The Internet TESL Journal

Vocabulary Teaching Using Student-Written Dialogues

Alice Dana Delaney Walker
Last ESL employer: International Trade Institute (Hsinchu, Taiwan)
aiw [at]

One way to motivate students to learn new vocabulary words is to have them write their own short dialogues. You can model this by first reviewing ten vocabulary words the way you and the class likes best. Then, using the entire class as your partner, compose and write a dialogue on the board. Humorous dialogues are more effective than others. Here's a step-by-step approach:

  1. Model the exercise, you and the class writing a dialogue together. In lower-ability groups, the teacher may write the dialogue; in advanced classes, volunteer students may do this.
  2. Pair students, let them do the same. (4 or 5 minutes)
  3. Have the pairs of students exchange dialogues. (1 min.)
  4. Have the new pair practice the dialogue, making any changes to correct grammar or improve the dialogue. (3 minutes)
  5. Have the second pair present the edited version to the original writers. (2 minutes)
  6. Have the four discuss the dialgoues, process, feedback, etc. in English (2-4 minutes)
  7. A few options may then be discussed and one chosen:
    1. pass the dialogues around the room for students to read (5 min.)
    2. collect the dialogues to use in another creative way, (basis for quizzes, a Dialogue Book for the semester, suggestions from students, etc.), or
    3. rip them up and have the students basket-ball toss them into the garbage.
  8. The teacher does not grade, review, or correct.
This exercise gives students the opportunity to read, write, and practice and/or perform without much anxiety. The exercise can be introduced in one class period. Once established, however, you can use it once a week. When it becomes a habit, the whole process can be completed within 15-20 minutes.

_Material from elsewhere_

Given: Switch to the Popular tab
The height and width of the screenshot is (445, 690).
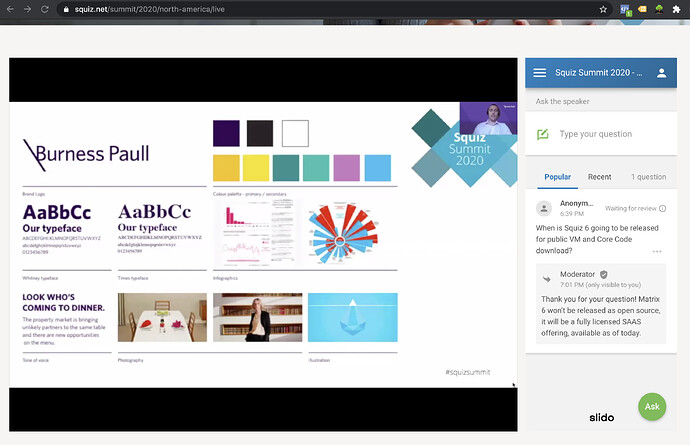Looking at the screenshot, I should [557, 177].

When doing such exercises, it is often wise to time each step. Short time allotments discourage timidity. Vary the suggested times, according to the students' levels of comfort and production.

I owe the basic idea of this exercise to Ms. Ibtisam Ali who gently suggested it when she was my student at the United Arab Emirates University. She is now an English teacher herself in the UAE.